By BRIAN MOORE
A ‘MYSTERY’ boat has been discovered buried under years of mud and silt on the banks of the River Ilen in Skibeereen.
The remains of the boat were exposed while contractors continued the town’s flood relief work this week.
‘The bad weather and high tides have hampered us from getting a good look at what remains of the boat,’ Brendan Minihane of Cork County Council told The Southern Star. ‘We have very little information at the moment. However, the work to uncover the boat below an old quay wall at the Marsh, by archaeologist Julianna O’Donoghue and her team, is about to get underway and we will have more information about the boat as soon as this is completed.’
The discovery has generated a lot of interest, and different theories about the boat, and what it was used for, are being discussed.
‘I am convinced it’s a “sand boat”,’ Skibbereen resident and former town councillor Frank Fahy said. ‘That section of the Marsh, where the quay wall is and where the boat was discovered, was owned by Miss May Levis, whose father had a builders’ providers back in the late 1800s and into the early 1930s. They used to transport sand and other building materials upriver in flat-bottomed boats.’

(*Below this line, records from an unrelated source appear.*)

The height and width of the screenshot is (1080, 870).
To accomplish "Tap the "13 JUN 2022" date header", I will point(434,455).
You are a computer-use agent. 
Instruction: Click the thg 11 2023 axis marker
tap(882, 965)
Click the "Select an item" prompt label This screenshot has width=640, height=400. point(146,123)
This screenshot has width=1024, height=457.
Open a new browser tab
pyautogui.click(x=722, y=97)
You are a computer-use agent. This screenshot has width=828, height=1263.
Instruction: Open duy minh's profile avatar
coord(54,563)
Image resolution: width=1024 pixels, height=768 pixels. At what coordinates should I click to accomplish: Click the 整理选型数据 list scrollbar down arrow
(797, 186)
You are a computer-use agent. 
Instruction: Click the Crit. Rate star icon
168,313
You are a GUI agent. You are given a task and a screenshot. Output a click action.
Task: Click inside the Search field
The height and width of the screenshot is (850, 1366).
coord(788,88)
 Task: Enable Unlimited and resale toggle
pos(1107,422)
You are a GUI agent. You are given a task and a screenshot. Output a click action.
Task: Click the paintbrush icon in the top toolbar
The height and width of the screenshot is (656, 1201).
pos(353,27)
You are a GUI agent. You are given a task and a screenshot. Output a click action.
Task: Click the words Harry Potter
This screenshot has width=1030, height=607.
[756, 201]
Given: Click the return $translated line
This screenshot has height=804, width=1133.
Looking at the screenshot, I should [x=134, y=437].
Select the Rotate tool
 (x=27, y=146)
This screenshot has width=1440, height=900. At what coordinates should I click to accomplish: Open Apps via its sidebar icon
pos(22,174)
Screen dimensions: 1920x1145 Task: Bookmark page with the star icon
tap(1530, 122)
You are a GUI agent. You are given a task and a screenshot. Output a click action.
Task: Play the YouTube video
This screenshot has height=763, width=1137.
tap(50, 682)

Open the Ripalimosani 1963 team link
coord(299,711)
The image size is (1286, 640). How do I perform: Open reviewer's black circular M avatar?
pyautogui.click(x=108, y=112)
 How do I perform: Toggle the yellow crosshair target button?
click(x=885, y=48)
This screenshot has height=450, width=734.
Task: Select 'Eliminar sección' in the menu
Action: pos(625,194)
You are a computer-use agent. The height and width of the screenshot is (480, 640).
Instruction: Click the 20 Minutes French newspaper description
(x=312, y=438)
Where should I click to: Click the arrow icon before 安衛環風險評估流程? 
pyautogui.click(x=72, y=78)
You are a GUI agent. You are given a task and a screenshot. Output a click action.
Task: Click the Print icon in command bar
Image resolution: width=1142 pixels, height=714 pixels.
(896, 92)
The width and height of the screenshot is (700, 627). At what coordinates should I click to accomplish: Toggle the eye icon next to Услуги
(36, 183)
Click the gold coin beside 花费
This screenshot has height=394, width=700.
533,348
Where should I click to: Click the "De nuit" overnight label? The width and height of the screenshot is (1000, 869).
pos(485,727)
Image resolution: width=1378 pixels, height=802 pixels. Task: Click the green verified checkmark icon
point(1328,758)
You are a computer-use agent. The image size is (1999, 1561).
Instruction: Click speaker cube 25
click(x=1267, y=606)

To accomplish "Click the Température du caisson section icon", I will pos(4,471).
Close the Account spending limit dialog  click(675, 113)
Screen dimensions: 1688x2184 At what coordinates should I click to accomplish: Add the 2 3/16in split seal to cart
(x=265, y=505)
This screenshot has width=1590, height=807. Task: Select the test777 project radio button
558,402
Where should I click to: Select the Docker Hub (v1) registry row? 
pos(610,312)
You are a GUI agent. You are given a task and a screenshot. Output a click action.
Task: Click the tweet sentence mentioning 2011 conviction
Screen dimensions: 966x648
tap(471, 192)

However, identifying the remains of the boat at this point is proving difficult for Ms O’Donoghue and her team, as there is a lot of excavation work to be carried out first.
‘At the moment our plan is to uncover the remains first,’ Julianna said. ‘We are putting together a work plan and I have been in contact with the National Museum, the National Monument Service, and the contractor, so that we can proceed to the first stage of the project, which will be to uncover the boat. We’ll know more over the next few days.’